Tell me this is not downright “spooky”? There you are poking around inside the brain or probing it in real time, functioning through fMRI images. And who knows what new technology the neuroscientists either have or will have at their disposal.

But it’s not like they have ever reached the point where, while performing their experiments, probing their images, they actually make contact with the “I”. The part of the brain able to be separated out from the purely biological functions of all the parts.

Imagine that conversation!

See? As soon as you start in on the actual interaction between brain scientists and any one particular brain, you’re back to the chemical and the neurological interactions that can be documented and encompassed as in fact true objectively.

At best we can note the biological parameters involved and then point out how this particular brain in this particular head in this particular person is intertwined with all of the other things that we are reasonably certain about regarding the historical, cultural, and interpersonal “I”.

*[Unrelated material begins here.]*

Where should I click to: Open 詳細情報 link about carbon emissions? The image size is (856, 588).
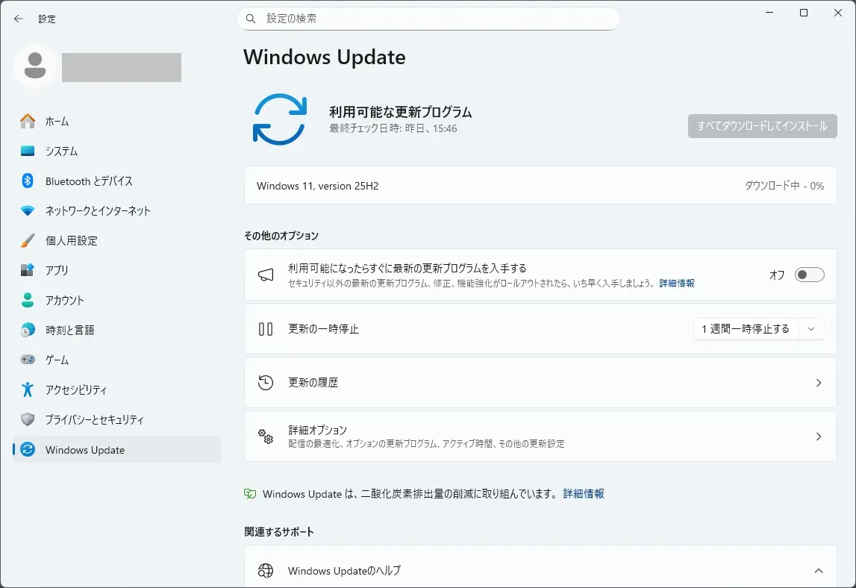(x=584, y=494)
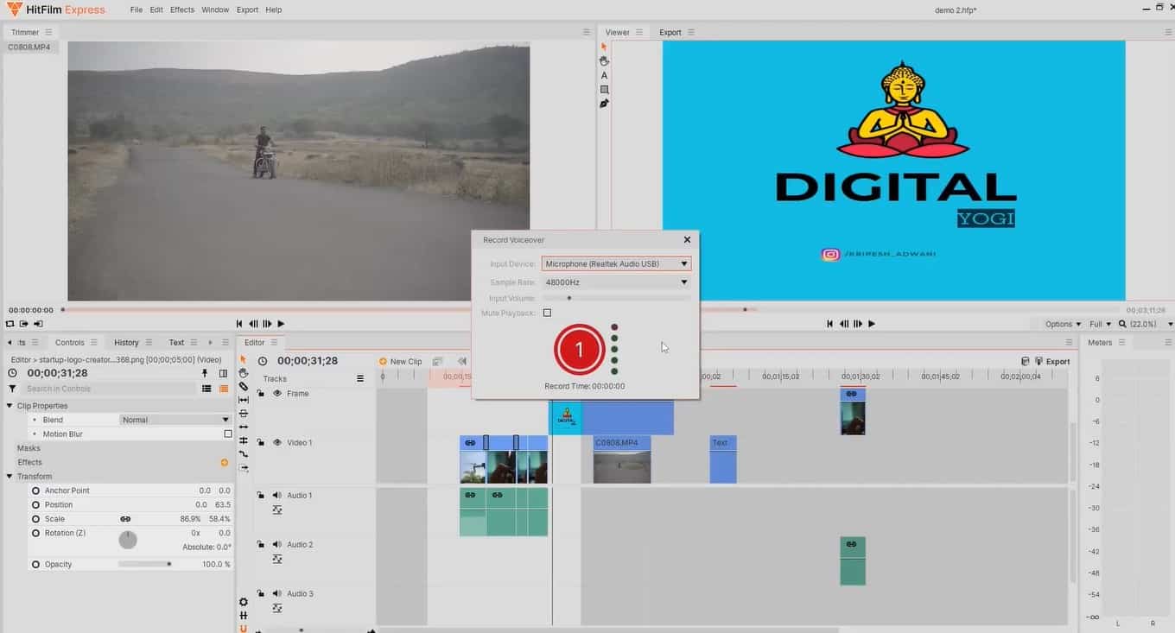Start recording with the red record button

pos(580,350)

Without coming into contact with that “stand alone bit of the brain”, we are back to square one.

Reclaiming Freedom
Steve Taylor says of determinism: “I refute it thus!”

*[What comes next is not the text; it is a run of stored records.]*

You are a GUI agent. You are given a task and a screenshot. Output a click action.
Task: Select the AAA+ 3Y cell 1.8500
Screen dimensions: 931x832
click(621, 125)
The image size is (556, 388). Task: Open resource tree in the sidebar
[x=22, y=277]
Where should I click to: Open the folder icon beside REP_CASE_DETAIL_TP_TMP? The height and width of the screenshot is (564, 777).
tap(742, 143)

Of course Nietzsche too was no less addicted to his own “general description intellectual contraptions” in exploring the nature of “I” able to “overcome” itself “in his head”.

But what “out in the world” does that mean when, in overcoming yourself in any particular context, others overcoming themselves, insist that the consequences of your own overcoming comes into conflict with the consequences of their overcoming.

Exactly: As soon as this or that overcoming precipitates social and political and economic conflicts, what then?

Suppose you set out to “overcome” yourself in regard to the coronavirus? How do you suppose that might play itself out given particular behaviors that you choose?

As for being “self-satisfied”, how is this not in turn the embodiment of dasein? You may choose a new path and for all practical purposes your choices may improve your lot in the world. But what I always focus on is the part where the consequences of this “new you” detracts from the well-being of others.

The part that for me precipitates the fracturing and the fragmenting. How does it not for you? And, again, how is any of this back and forth assessing able to be demonstrated as within the parameters of human autonomy?

Here’s how the author “demonstrates” it?

He merely asserts all of the above to be true by assuming he was not compelled by the laws of nature embodied in his brain to do so. And it’s not like the determinists can demonstrate otherwise. So, around and around we all go, leap by leap by leap.

The Free Will of Ebenezer Scrooge
Richard Kamber considers the possibility of changing destiny.

Wow. I recall as a child, there were two movies that first got me to thinking about the relationship between time, myself and free will. One was The Time Machine with Rod Taylor and the other was A Christmas Carol with Alastair Sim.

And it was the part that took us into the future that most intrigued me. After all if we could go into the future and observe it, how could it ever not but be that way?

But then there is also the focus of films like Back To the Future, Timecrimes and Primer…films that explore how, if we go back in time and change something, that changes the future into something else. But what I could never quite configure in my head was the part about the future. If, for example, today, we could go forward in time 6 months and see our coronavirus ravaged world then, how could things not be compelled to unfold such that this was the only possible future?

Then the part where, in the multiverse, every possible combination of events exists in one or another of an infinite number of parallel universes.

Even now I still can’t quite wrap my head around the extent to which I am thinking this through in the most rational manner. Or if there is a way in which to think it through in the most rational manner at all.

Who can really “assure us” of anything here?